Chandrea memasang wajah datar dan dia mendengar semua ejekan yang lembut tadi, kemudian dia berjalan ke meja gadis tadi yang terdiam menatapnya, Chandrea mendekat dan berlutut. "Hei, cantik... Apakah kau senang memotong rambut orang kemarin? Aku tidak menyangka kau akan memiliki cita-cita menjadi pemotong rambut," Chandrea menatap.
"Nona, apa yang kau lakukan di sini?" Guru di sana mencoba terlibat tapi Chandrea menjadi menurunkan senyum kecilnya dan langsung berdiri, tak hanya itu, mendadak dia memiringkan meja gadis itu membuat gadis itu perlahan ketakutan, dia lalu berjalan ke arah alat pemadam kebakatan yang masih tertancap di dinding, seharusnya itu sangat berat jika asal di tarik.
"Nona!! Apa yang kau lakukan!! Hei!!" Guru mencoba berteriak, tapi Chandrea menunjukan sikap kesalnya dengan membuang benda itu dengan melemparnya ke jendela pinggir kelas membuat yang di luar kelas, tepatnya di lorong menjadi terkejut karena suara kaca pecah dan alat pemadam itu.

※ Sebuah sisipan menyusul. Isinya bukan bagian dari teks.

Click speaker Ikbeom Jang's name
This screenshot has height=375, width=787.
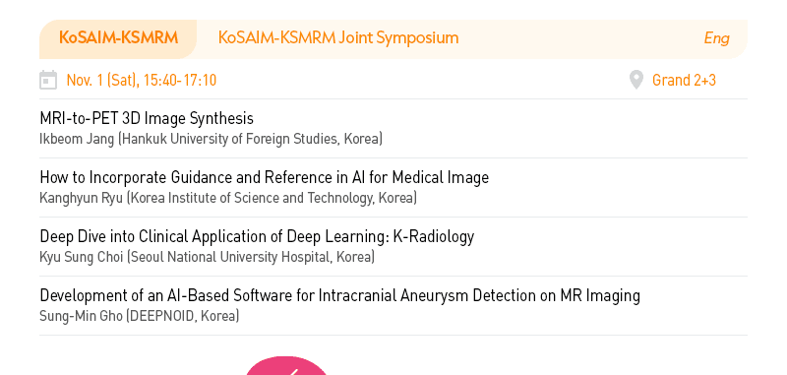[77, 139]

Semuanya tampak ketakutan melihatnya, kemudian, Chandrea kembali lagi ke gadis tadi dan menarik kembali mejanya dengan kasar untuk di perbaiki, tampak gadis itu ketakutan.
"Jika kau merusak gaya rambutnya lagi, aku akan melakukan hal yang sama, hanya saja aku akan melemparkan nya ke kepalamu, kau mengerti?" dia menatap tajam membuat gadis itu langsung mengangguk hampir menangis, kemudian Chandrea berjalan pergi.
Max yang melihat itu menjadi tersenyum senang. "Dia sangat keren..."
Seharusnya itu adalah peringatan yang bagus, tapi siapa sangka, gadis tadi menangis sambil berlari ke kelas atas, yakni kelas 3 SMP yang merupakan penguasa, dia menangis langsung masuk ke kelas 3 itu dan menghampiri 3 orang lelaki yang mengobrol dan mereka tampak seperti berandalan.
"Huwa…" gadis itu menangis sangat keras di jam istirahat membuat salah satu lelaki itu menatap lalu berdiri dengan tidak mengerti. "Kenapa?"